Book Review: We Are All Weird

 

Disclaimer: I recently bought this book on sale from Big Bad Wolf event, and to make my 2020 reading challenge not that pathetic). 

I have read several books by Seth Godin before, and this one is the shortest. That's why he called it as a manifesto. As a manifesto published in 2015, it still relevant, or I can say 99% relevant to read in 2020. 

the content of this book stay true to its title. In several part of the books he mentioned some "local" (US) culture cases as example, so it was hard to understand for me as a person who was not in US (or aware of their cultural and news update) around 2015-ish or before that. It was not a big chunk of this book so I could understand the overall ideas anyway. 

This book laid some proofs to support the author's manifesto that the weird are exist as tribes, groups, and (especially) market. He didn't want to say it as "niche" market, yet it still have the same vibe as niche for me. Which reminds me of Chris Anderson's book: The Long Tail. It has more explanation, as far as I could remember. Sorry, I read it a long time ago, 2015, and I don't have the copy to reread it. Personally speaking I prefer The Long Tail particularly if we want to focus more on the economic side. 

I guess if the author revisited this book now, he may want to update it. The TikTok phenomenon, more tech advancement to support personalised items, and many more.
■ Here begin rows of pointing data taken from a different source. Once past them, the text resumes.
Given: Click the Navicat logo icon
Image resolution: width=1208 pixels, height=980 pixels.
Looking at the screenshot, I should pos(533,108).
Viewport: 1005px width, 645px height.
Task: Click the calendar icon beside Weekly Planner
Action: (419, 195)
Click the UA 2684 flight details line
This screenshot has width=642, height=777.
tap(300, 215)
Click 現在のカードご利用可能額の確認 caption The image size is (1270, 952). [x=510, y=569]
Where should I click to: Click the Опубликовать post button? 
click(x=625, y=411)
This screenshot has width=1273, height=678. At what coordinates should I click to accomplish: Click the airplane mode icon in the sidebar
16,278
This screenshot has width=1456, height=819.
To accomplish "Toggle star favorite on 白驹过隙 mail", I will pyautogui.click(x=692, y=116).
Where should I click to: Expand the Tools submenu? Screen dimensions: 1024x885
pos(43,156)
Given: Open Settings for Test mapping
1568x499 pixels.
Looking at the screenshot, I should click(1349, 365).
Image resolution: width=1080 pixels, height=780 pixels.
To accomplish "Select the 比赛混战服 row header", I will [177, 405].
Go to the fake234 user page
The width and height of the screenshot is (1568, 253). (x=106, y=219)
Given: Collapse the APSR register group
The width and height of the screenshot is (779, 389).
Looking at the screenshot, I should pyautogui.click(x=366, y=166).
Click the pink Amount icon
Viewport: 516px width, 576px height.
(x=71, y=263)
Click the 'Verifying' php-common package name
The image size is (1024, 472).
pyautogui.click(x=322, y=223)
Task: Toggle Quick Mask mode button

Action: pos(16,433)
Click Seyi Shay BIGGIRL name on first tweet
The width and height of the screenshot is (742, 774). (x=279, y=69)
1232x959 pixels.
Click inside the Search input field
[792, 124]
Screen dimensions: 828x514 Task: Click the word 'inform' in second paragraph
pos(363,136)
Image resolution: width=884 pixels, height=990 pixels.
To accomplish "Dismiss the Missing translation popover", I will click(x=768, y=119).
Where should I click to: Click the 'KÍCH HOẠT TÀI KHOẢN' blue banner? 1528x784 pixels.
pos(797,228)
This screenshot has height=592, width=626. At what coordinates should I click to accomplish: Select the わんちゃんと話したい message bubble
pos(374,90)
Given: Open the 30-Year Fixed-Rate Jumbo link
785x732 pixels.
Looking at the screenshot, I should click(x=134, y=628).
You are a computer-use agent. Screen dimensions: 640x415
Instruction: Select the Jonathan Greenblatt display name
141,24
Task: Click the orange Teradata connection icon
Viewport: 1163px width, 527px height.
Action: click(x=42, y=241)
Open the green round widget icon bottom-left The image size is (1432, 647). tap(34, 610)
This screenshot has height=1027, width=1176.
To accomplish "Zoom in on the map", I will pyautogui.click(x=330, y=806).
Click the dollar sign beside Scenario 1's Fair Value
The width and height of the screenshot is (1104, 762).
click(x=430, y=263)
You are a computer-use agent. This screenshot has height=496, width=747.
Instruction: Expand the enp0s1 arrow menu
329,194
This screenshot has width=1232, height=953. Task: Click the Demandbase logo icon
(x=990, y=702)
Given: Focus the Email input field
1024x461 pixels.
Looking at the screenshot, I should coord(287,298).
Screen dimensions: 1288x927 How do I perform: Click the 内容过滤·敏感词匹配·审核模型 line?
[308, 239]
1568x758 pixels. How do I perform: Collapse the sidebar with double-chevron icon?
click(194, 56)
In some parts of the book, the author sounded "English-centric", like aiming the book for English speaking people only. When he pointed out "English speakers" are the mainstream, did he forget that Chinese is spoken by the most number of people on earth? I guess it's fair because the book was written in English, but culture-wise, it could be hard to understand for people who are "minorities" since beginning and do not find they are "weird". 

Alas, the term "weird", "normal", and "mainstream" are subjective (even though the statistics say the other way). Society has its own way to define those terms, and again, it bounds to place, time, and groups.